Items from a data source:
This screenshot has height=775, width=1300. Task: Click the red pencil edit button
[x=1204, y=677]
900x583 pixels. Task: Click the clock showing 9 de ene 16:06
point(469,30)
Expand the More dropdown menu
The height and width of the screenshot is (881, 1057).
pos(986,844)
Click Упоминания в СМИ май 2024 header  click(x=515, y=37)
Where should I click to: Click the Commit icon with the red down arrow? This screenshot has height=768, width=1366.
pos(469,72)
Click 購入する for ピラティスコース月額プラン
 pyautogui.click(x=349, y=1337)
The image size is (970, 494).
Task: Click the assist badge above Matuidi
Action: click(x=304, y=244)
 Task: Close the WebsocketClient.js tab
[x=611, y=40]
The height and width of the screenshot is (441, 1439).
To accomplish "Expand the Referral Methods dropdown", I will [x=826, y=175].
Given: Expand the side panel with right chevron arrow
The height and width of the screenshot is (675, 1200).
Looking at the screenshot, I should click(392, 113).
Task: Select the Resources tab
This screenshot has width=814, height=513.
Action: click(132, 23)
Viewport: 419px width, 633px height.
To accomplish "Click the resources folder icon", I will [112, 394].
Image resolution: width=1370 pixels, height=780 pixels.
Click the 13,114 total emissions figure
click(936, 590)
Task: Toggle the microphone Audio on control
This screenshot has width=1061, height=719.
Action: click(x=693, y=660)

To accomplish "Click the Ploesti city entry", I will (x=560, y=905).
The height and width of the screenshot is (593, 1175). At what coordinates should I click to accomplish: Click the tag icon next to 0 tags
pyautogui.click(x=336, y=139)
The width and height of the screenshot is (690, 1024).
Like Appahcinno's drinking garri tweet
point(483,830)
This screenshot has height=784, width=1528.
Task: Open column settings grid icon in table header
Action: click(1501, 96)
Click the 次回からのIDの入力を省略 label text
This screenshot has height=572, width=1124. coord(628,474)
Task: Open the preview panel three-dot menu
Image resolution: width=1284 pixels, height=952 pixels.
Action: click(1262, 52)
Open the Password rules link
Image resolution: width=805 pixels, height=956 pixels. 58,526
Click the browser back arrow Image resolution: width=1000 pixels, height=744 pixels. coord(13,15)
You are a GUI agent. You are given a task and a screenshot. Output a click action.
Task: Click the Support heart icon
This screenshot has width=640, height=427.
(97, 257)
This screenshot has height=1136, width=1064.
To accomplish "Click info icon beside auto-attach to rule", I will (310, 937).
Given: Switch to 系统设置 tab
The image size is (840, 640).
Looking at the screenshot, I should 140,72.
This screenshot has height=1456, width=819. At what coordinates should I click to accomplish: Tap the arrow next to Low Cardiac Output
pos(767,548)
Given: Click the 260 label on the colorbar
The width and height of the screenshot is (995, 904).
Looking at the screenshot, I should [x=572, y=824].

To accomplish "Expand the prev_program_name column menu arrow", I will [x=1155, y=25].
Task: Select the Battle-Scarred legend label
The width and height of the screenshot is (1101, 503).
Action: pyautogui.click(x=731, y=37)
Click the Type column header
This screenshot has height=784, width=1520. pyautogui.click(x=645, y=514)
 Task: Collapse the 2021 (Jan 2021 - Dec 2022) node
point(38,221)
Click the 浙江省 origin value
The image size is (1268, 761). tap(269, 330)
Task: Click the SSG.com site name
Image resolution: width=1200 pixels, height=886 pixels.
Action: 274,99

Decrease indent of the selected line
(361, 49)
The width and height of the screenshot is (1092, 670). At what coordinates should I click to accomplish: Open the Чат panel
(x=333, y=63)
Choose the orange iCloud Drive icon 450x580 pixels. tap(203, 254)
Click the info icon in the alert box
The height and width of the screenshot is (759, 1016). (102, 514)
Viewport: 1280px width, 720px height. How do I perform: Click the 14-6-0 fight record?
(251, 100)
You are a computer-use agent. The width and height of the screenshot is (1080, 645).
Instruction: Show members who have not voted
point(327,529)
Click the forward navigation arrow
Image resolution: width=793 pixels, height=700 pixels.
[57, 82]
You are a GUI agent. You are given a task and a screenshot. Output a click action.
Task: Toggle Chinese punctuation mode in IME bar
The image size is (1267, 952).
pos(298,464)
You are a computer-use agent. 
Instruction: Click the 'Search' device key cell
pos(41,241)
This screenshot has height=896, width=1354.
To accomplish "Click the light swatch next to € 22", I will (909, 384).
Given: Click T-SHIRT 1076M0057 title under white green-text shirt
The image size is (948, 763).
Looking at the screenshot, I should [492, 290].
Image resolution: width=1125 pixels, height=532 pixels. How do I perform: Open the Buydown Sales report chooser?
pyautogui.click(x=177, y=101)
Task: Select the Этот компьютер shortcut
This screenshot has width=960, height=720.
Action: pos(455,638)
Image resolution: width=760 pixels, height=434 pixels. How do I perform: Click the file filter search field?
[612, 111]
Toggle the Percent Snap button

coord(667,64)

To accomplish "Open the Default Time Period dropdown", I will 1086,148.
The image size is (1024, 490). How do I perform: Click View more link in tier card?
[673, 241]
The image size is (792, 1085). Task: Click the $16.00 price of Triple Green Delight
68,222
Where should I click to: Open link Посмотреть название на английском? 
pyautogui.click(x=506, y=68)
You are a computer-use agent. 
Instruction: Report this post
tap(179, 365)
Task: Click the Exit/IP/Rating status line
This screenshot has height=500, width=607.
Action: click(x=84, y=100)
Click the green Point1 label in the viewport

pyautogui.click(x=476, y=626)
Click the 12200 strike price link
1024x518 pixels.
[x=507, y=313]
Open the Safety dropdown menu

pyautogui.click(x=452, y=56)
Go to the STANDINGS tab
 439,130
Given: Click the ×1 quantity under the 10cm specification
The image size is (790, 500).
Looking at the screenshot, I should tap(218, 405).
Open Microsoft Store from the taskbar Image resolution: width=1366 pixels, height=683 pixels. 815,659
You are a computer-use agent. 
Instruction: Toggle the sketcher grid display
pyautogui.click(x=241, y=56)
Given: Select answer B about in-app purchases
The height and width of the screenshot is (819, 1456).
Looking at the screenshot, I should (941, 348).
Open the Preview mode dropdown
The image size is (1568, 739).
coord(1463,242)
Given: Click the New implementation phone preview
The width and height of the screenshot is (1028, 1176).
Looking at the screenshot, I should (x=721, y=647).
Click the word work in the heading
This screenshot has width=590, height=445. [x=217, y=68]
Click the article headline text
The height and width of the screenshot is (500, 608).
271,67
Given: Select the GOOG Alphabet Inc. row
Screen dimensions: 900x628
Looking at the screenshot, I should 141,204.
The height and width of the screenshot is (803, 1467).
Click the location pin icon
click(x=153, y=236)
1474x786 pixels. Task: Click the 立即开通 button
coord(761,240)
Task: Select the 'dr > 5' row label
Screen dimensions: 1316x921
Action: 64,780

▸ PROMPT
Write the entries out again, exactly and completely.

▸ SOLVED PROBLEM
This screenshot has height=775, width=1300. Task: Click the red pencil edit button
[x=1204, y=677]
900x583 pixels. Task: Click the clock showing 9 de ene 16:06
point(469,30)
Expand the More dropdown menu
The height and width of the screenshot is (881, 1057).
pos(986,844)
Click Упоминания в СМИ май 2024 header  click(x=515, y=37)
Where should I click to: Click the Commit icon with the red down arrow? This screenshot has height=768, width=1366.
pos(469,72)
Click 購入する for ピラティスコース月額プラン
 pyautogui.click(x=349, y=1337)
The image size is (970, 494).
Task: Click the assist badge above Matuidi
Action: click(x=304, y=244)
 Task: Close the WebsocketClient.js tab
[x=611, y=40]
The height and width of the screenshot is (441, 1439).
To accomplish "Expand the Referral Methods dropdown", I will [x=826, y=175].
Given: Expand the side panel with right chevron arrow
The height and width of the screenshot is (675, 1200).
Looking at the screenshot, I should click(392, 113).
Task: Select the Resources tab
This screenshot has width=814, height=513.
Action: click(132, 23)
Viewport: 419px width, 633px height.
To accomplish "Click the resources folder icon", I will [112, 394].
Image resolution: width=1370 pixels, height=780 pixels.
Click the 13,114 total emissions figure
click(936, 590)
Task: Toggle the microphone Audio on control
This screenshot has width=1061, height=719.
Action: click(x=693, y=660)

To accomplish "Click the Ploesti city entry", I will (x=560, y=905).
The height and width of the screenshot is (593, 1175). At what coordinates should I click to accomplish: Click the tag icon next to 0 tags
pyautogui.click(x=336, y=139)
The width and height of the screenshot is (690, 1024).
Like Appahcinno's drinking garri tweet
point(483,830)
This screenshot has height=784, width=1528.
Task: Open column settings grid icon in table header
Action: click(1501, 96)
Click the 次回からのIDの入力を省略 label text
This screenshot has height=572, width=1124. coord(628,474)
Task: Open the preview panel three-dot menu
Image resolution: width=1284 pixels, height=952 pixels.
Action: click(1262, 52)
Open the Password rules link
Image resolution: width=805 pixels, height=956 pixels. 58,526
Click the browser back arrow Image resolution: width=1000 pixels, height=744 pixels. coord(13,15)
You are a GUI agent. You are given a task and a screenshot. Output a click action.
Task: Click the Support heart icon
This screenshot has width=640, height=427.
(97, 257)
This screenshot has height=1136, width=1064.
To accomplish "Click info icon beside auto-attach to rule", I will (310, 937).
Given: Switch to 系统设置 tab
The image size is (840, 640).
Looking at the screenshot, I should 140,72.
This screenshot has height=1456, width=819. At what coordinates should I click to accomplish: Tap the arrow next to Low Cardiac Output
pos(767,548)
Given: Click the 260 label on the colorbar
The width and height of the screenshot is (995, 904).
Looking at the screenshot, I should [x=572, y=824].

To accomplish "Expand the prev_program_name column menu arrow", I will [x=1155, y=25].
Task: Select the Battle-Scarred legend label
The width and height of the screenshot is (1101, 503).
Action: pyautogui.click(x=731, y=37)
Click the Type column header
This screenshot has height=784, width=1520. pyautogui.click(x=645, y=514)
 Task: Collapse the 2021 (Jan 2021 - Dec 2022) node
point(38,221)
Click the 浙江省 origin value
The image size is (1268, 761). tap(269, 330)
Task: Click the SSG.com site name
Image resolution: width=1200 pixels, height=886 pixels.
Action: 274,99

Decrease indent of the selected line
(361, 49)
The width and height of the screenshot is (1092, 670). At what coordinates should I click to accomplish: Open the Чат panel
(x=333, y=63)
Choose the orange iCloud Drive icon 450x580 pixels. tap(203, 254)
Click the info icon in the alert box
The height and width of the screenshot is (759, 1016). (102, 514)
Viewport: 1280px width, 720px height. How do I perform: Click the 14-6-0 fight record?
(251, 100)
You are a computer-use agent. The width and height of the screenshot is (1080, 645).
Instruction: Show members who have not voted
point(327,529)
Click the forward navigation arrow
Image resolution: width=793 pixels, height=700 pixels.
[57, 82]
You are a GUI agent. You are given a task and a screenshot. Output a click action.
Task: Toggle Chinese punctuation mode in IME bar
The image size is (1267, 952).
pos(298,464)
You are a computer-use agent. 
Instruction: Click the 'Search' device key cell
pos(41,241)
This screenshot has height=896, width=1354.
To accomplish "Click the light swatch next to € 22", I will (909, 384).
Given: Click T-SHIRT 1076M0057 title under white green-text shirt
The image size is (948, 763).
Looking at the screenshot, I should [492, 290].
Image resolution: width=1125 pixels, height=532 pixels. How do I perform: Open the Buydown Sales report chooser?
pyautogui.click(x=177, y=101)
Task: Select the Этот компьютер shortcut
This screenshot has width=960, height=720.
Action: pos(455,638)
Image resolution: width=760 pixels, height=434 pixels. How do I perform: Click the file filter search field?
[612, 111]
Toggle the Percent Snap button

coord(667,64)

To accomplish "Open the Default Time Period dropdown", I will 1086,148.
The image size is (1024, 490). How do I perform: Click View more link in tier card?
[673, 241]
The image size is (792, 1085). Task: Click the $16.00 price of Triple Green Delight
68,222
Where should I click to: Open link Посмотреть название на английском? 
pyautogui.click(x=506, y=68)
You are a computer-use agent. 
Instruction: Report this post
tap(179, 365)
Task: Click the Exit/IP/Rating status line
This screenshot has height=500, width=607.
Action: click(x=84, y=100)
Click the green Point1 label in the viewport

pyautogui.click(x=476, y=626)
Click the 12200 strike price link
1024x518 pixels.
[x=507, y=313]
Open the Safety dropdown menu

pyautogui.click(x=452, y=56)
Go to the STANDINGS tab
 439,130
Given: Click the ×1 quantity under the 10cm specification
The image size is (790, 500).
Looking at the screenshot, I should tap(218, 405).
Open Microsoft Store from the taskbar Image resolution: width=1366 pixels, height=683 pixels. 815,659
You are a computer-use agent. 
Instruction: Toggle the sketcher grid display
pyautogui.click(x=241, y=56)
Given: Select answer B about in-app purchases
The height and width of the screenshot is (819, 1456).
Looking at the screenshot, I should (941, 348).
Open the Preview mode dropdown
The image size is (1568, 739).
coord(1463,242)
Given: Click the New implementation phone preview
The width and height of the screenshot is (1028, 1176).
Looking at the screenshot, I should (x=721, y=647).
Click the word work in the heading
This screenshot has width=590, height=445. [x=217, y=68]
Click the article headline text
The height and width of the screenshot is (500, 608).
271,67
Given: Select the GOOG Alphabet Inc. row
Screen dimensions: 900x628
Looking at the screenshot, I should 141,204.
The height and width of the screenshot is (803, 1467).
Click the location pin icon
click(x=153, y=236)
1474x786 pixels. Task: Click the 立即开通 button
coord(761,240)
Task: Select the 'dr > 5' row label
Screen dimensions: 1316x921
Action: 64,780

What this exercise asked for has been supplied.